Health inequity is costing the Medicare program more than $60 million on preventable heart failure hospital admissions, suggests a new study out of Tulane University.
The study published in the most recent edition of Health Affairs calculated the direct medical costs of disparities in preventable hospital admissions for heart failure among Black Americans living in the US South.
The South is considered the “Heart Failure Belt,” with heart failure mortality being 69 percent higher than the national average at 31.0 per 100,000 in rates in Alabama, Arkansas, Mississippi, Oklahoma, Louisiana, and Georgia. What’s more, Black Americans have the highest incidence of heart failure among all racial and ethnic groups in the US, with the disparity being especially noticeable in the US South.

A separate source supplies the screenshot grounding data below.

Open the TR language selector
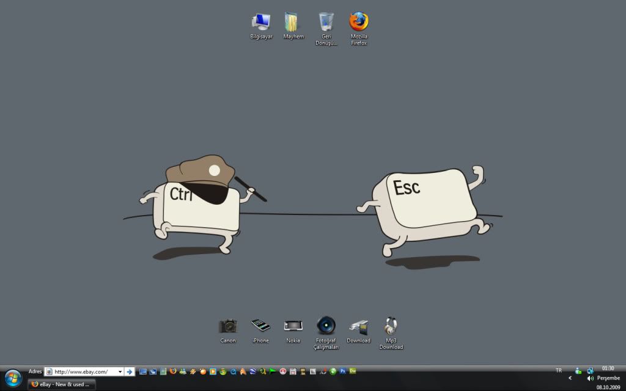This screenshot has width=626, height=391. coord(558,370)
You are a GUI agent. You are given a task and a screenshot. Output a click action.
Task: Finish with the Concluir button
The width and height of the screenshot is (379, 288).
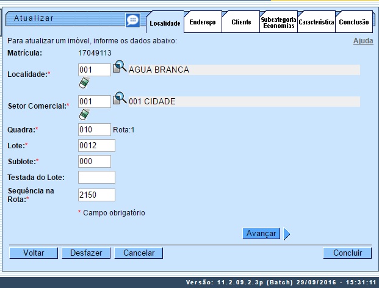tap(347, 253)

Black Americans are also admitted to the hospital more often than White Americans for preventable heart failure, incurring significant costs to the US healthcare system, researchers from Tulane explained in the study.
Using 2015 to 2017 data from the Healthcare Cost and Utilization Project, they found over 28,200 excess admissions, or 48 percent excess, among Black Medicare beneficiaries. In total, the annual cost of all preventable heart failure hospital admissions among Black beneficiaries in the study’s sample totaled more than $125 million, with nearly half due to differences in rates of admissions for Black compared with White beneficiaries.

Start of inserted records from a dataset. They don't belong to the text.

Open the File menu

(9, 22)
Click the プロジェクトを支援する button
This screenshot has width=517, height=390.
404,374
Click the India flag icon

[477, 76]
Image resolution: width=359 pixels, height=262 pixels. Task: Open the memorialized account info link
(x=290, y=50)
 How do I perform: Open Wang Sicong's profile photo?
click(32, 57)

Hispanic and American Indian/Alaska Native beneficiaries also had more excess hospital admissions for heart failure at 14 percent excess and 51 percent excess, respectively. These health disparities cost Medicare over $9.2 million.
“All heart failure admissions examined in this study were preventable, but higher rates among Black, Hispanic, and American Indian/Alaska Native beneficiaries contributed to costs above and beyond what would have been observed if they had had the same rates as White beneficiaries,” researchers stated.

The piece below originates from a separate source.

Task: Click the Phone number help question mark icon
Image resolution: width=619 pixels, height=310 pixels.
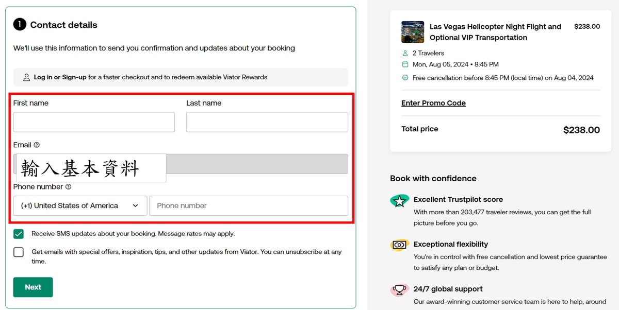Action: tap(69, 187)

Uneven access to primary care, failure to deliver guideline-based care, and lack of care coordination all contribute to excess hospital admissions, especially among Black patients. Some 16.8 million Black Americans live in areas with suboptimal specialty care access, including cardiology care deserts.
However, researchers identified the root cause of the health disparities they observed as structural racism.
“Although solutions involve better primary care, the root cause of these disparities is structural racism, and addressing it will require new public policy to create a more equitable distribution of health services in the South and beyond,” they wrote in the study.
Stopping closures and opening new pharmacies in underserved areas could help Black, Hispanic, and other racial and ethnic minorities get access to life-saving, self-management medications, researchers said. Additionally, European models in which some drugs are made available through non-pharmacy settings could also increase access for certain patient populations.
Researchers also recommended disaggregating the measure ACO-10, Ambulatory Sensitive Condition Admissions: Heart Failure [AHRQ PQI #8], which is used for quality reporting and payment for accountable care organizations (ACOs) in the Medicare Shared Savings Program, by race and ethnicity. This would reward AcOs that reduce health disparities, they said.